The code in this repo demonstrates the use of D3.js, and Flask to visualize best selling album data scraped from the List of Best-selling Albums Wikipedia entry.
The first step in running the app is installing the dependencies, ideally in a virtual environment.
Once you have activated your virtual environment you can use the requirements.txt
file in the project root to install the dependencies:
$ pip install -r requirements.txt
This application uses MongoDB to store the data.
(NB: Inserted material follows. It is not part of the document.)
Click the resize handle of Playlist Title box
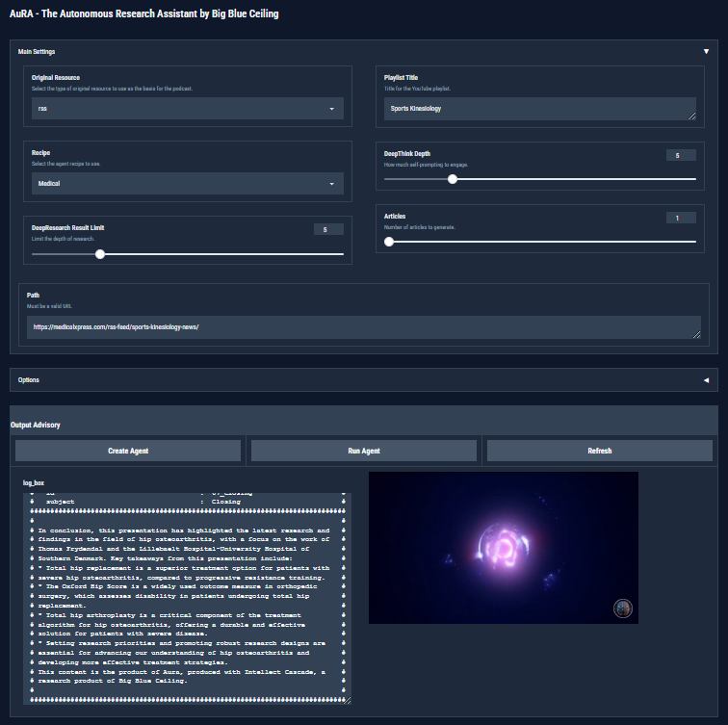click(691, 116)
If you do not have MongoDB installed on your machine please visit the Mongo site for details on installing Mongo before continuing.
Once Mongo is installed and running on your machine you can seed the database with the album dataset using db_helper.py
.
From the project root run this command to seed the database:
$ python db_helper.py seed_db
You can drop the database if needed using:
$ python db_helper.py drop_db
The files for the visualization itself are in the visualization
directory.
The visualization uses the MongoDB database created above and an Eve RESTful API to serve the data. You will need to start both the API and the web application to view the visualization. Make sure that Mongo is still running as well.
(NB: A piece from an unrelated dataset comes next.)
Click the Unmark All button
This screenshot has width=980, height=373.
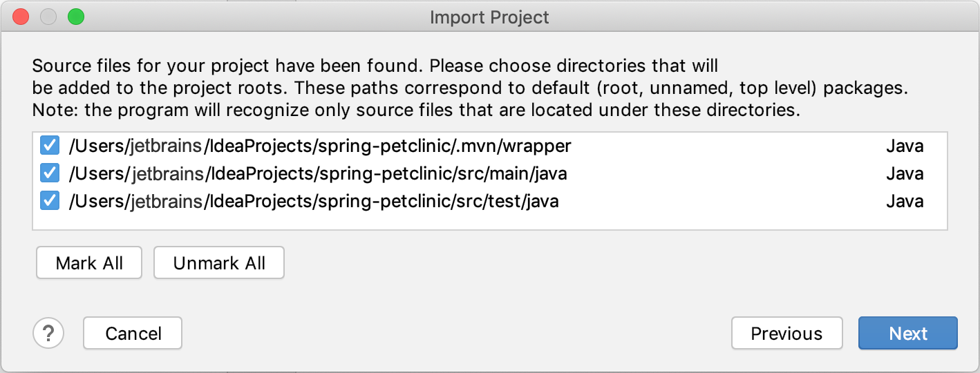[x=219, y=262]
First start the Eve server by running this command from the visualization/api
directory:
$ python server_eve.py
The API will now be running on localhost on the default port (5000).
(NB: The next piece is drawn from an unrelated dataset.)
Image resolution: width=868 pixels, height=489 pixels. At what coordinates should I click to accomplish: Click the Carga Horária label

Now that the API server is running you may start the Flask application server from the visualization/app
directory:
$ python album_viz.py
If you visit http://localhost:8080
in your browser you should see the visualization running.
##The Data
The data used for this project was scraped from the Wikipedia entry using a Scrapy spider. You can view the spider code in the album_scraper
directory. In order to run the scraping code, you will need to install the additional dependencies listed in album_scraper/requirements.txt
The data
directory includes the raw data that was scraped using the spider. I used the Pandas library to clean up the data before importing it into the database. The files in the data
directory show the various stages the data went through before import.